The highest concentrations of phenolic acids can be found in the outer layers and skins (husks, hulls) of plants. There, they provide cell wall stability. When the outer layers, leaves, skins (husks, hulls) are discarded and unused, phenolic acids content is significantly reduced in plant based foods. For example, a kilogram of whole wheat flour contains 500 mg of ferulic acid, whereas the same amount of white flour only contains 50 mg.

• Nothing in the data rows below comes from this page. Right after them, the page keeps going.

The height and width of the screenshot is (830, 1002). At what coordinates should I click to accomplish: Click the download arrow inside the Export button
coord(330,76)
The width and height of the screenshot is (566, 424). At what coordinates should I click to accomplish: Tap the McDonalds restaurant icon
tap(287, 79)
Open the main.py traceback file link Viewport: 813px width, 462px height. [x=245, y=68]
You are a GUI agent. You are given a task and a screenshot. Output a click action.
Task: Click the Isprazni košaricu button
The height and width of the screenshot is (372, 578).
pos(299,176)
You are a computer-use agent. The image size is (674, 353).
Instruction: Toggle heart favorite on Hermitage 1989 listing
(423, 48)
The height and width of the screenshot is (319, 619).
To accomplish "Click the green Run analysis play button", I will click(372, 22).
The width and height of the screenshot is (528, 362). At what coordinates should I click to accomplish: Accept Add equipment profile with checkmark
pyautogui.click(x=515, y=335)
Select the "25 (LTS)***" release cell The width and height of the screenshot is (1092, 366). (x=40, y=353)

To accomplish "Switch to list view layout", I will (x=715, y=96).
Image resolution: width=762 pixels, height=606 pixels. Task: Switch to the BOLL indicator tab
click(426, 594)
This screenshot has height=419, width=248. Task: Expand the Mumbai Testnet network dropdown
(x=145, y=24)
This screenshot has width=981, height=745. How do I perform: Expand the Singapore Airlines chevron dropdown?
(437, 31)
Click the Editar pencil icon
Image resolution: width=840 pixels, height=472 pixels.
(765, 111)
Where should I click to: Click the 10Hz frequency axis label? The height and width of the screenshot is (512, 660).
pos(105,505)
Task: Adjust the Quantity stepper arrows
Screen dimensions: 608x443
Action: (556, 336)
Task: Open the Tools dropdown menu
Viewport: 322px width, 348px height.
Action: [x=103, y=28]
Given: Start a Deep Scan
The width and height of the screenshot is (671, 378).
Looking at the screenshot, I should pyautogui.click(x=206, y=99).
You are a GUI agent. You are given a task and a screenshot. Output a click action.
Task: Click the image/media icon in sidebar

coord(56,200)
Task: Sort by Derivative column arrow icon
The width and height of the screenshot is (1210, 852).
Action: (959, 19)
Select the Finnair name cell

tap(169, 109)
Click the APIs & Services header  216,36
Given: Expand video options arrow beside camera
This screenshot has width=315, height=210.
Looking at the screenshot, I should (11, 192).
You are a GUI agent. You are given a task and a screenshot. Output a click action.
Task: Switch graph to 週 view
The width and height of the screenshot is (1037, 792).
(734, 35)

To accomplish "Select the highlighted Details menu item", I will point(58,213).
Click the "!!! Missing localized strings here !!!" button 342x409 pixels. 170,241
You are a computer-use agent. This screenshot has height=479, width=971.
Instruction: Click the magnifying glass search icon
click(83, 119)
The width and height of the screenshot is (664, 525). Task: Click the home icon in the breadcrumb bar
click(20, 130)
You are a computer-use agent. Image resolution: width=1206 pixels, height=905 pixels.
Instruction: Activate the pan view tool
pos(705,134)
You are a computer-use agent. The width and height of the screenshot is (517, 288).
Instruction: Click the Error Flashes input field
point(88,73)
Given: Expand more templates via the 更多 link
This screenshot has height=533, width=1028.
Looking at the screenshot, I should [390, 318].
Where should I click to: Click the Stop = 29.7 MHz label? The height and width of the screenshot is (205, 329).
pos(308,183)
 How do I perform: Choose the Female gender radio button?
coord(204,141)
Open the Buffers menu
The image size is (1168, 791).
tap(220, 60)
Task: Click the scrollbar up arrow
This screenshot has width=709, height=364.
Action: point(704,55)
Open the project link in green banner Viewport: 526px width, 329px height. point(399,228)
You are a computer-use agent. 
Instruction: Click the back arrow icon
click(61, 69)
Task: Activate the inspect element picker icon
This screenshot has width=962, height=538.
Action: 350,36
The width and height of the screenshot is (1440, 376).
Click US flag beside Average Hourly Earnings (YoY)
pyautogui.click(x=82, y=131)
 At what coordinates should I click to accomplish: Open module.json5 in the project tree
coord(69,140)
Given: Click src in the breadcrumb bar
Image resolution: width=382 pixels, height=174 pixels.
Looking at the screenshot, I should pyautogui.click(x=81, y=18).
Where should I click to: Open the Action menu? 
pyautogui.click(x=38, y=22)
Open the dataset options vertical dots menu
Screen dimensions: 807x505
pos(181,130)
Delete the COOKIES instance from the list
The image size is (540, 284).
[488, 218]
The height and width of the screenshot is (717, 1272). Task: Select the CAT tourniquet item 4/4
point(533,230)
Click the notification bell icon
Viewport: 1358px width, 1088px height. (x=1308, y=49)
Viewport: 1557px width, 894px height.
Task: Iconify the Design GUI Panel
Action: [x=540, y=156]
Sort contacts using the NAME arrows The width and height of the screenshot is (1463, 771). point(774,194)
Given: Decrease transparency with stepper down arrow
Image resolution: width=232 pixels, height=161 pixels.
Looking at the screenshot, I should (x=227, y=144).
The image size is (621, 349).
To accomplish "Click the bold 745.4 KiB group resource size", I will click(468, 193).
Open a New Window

Therefore, 5 g of ferulic acid is contained in a kilogram of wheat bran.
- Antioxidant (meaning, they prevent sensitive molecules’ reaction with oxygen).
May reduce the risk of:
- Certain cancer diseases such as oesophagus cancer, stomach cancer or lung cancer.
Ferulic acid: whole grains
Caffeic acid: coffee, potatoes (skin/peelings)
Gallic acid: red and white wines
Ellagic acid: nuts (walnuts, pecans) and berries
Vegetables (kale, white cabbage, green beans, spinach and lettuce) and fruits (apples and blueberries) are also rich in phenolic acids.
It should be noted that:
Removal of skins and outer leaves reduces the phenolic acids content in plant based foods.
Recommendations for daily requirements have not yet been scientifically determined.
Phytochemicals should not be taken as isolated in tablets because this may cause undesirable side effects. The numerous other ingredients in food are most likely essential, in order that they can exert healthy effects on the body.